WASHINGTON — Looking for Ben & Jerry’s chocolate chip cookie dough ice cream? The company renamed it, “I dough, I dough,” on Friday to celebrate the Supreme Court’s ruling on gay marriage. A bevy of other companies — such as Southwest Airlines and Target — tweeted their celebrations as well.
AT&T turned its blue globe logo into a rainbow an hour after the ruling was announced. Fast-casual chain Chipotle tweeted “Homo estas? Very well, thank you. #LoveWins” to its more than 650,000 followers.
One of the most striking reactions to the high court’s historic decision was the overwhelming support from the nation’s corporate giants, marking a departure from when American companies shied away from controversial social issues.
The enthusiastic business support for the ruling is a reflection of the popular groundswell of support for gay marriage, analysts said.

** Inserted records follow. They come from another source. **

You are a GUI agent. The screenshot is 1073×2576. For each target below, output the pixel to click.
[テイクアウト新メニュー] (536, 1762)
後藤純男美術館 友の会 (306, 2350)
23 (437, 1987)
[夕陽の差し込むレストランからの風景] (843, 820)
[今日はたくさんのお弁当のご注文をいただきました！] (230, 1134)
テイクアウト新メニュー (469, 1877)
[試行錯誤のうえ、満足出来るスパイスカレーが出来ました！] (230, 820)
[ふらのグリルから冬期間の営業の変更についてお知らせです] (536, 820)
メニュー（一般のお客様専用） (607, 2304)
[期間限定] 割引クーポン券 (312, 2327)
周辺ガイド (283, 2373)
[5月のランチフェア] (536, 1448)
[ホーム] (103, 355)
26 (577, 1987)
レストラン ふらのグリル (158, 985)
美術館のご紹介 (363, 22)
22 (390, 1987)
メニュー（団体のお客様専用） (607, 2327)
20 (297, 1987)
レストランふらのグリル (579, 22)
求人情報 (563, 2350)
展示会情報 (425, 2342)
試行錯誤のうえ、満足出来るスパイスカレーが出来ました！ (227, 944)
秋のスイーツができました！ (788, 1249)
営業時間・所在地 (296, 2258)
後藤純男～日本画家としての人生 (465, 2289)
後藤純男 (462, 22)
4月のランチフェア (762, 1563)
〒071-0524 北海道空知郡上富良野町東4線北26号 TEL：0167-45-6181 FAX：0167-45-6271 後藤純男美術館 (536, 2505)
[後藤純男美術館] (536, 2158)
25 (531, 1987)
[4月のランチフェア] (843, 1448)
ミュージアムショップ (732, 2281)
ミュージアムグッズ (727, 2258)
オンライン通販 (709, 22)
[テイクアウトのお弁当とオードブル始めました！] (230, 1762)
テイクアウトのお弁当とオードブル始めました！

Companies risked more financial harm if they stayed silent on the issue rather than voicing an opinion that alienated clients who side with the court’s dissenters, they said.
“Any time you take a stand on an issue, you will polarize some part of the marketplace,” said Allen Adamson, chairman of brand-consulting firm Landor.
The support from some of the country’s largest companies raised the ire of some conservatives, who threatened to take their business elsewhere.
After Southwest tweeted “#SouthwestHeart beats for love,” with the hashtags “MarriageEquality” and “LoveWins,” David Lane, founder of the American Renewal Project, threatened to do just that.
“If Southwest Airlines wants to get embroiled in the cultural battle over same-sex marriage — and alienate 50 percent or so of your customers — this tweet is a good way to do that,” Lane wrote to Southwest in an email he provided to The Washington Post.
“I think the businesses that are doing this are very shortsighted,” he said later in an interview. “I think the only way they walk this back is if there’s pain involved.”
Southwest, which didn’t return requests for comment, operates hubs in the South and Midwest, regions where support for gay marriage is the lowest in the country.
The question for these companies, analysts said, is who do you want to upset? Saying nothing will land businesses in the doghouse with young consumers who want companies to be corporate citizens, not just salesmen, Adamson said. But alienating conservatives comes with its own risks.
Corporations need to build their own identities beyond their product, he said. Those tactics traditionally were reserved for issues where the country’s opinion was united, such as during times of war or after natural disasters.
Now, if businesses don’t say something, consumers — especially millennials, a demographic companies are desperate to make brand-loyal — are likely to walk away.
“If a company doesn’t stand up, customers will vote with their wallet and go elsewhere,” Adamson said. “And it’s not because there’s better coffee or jeans or airplanes.”
Levi Strauss & Co. has a history of speaking out on social issues, including being an advocate for HIV/AIDS education, and has not shied away from weighing in on gay marriage.
It was the first company to file a friend-of-the-court brief when the California Supreme Court debated same-sex marriage in 2007. On Friday, it sent out multiple posts on Twitter in support of the decision and featured a rainbow-themed logo.
“Consumers care about value, and they also care about values,” said Anna Walker, Levi’s senior director of public policy and advocacy.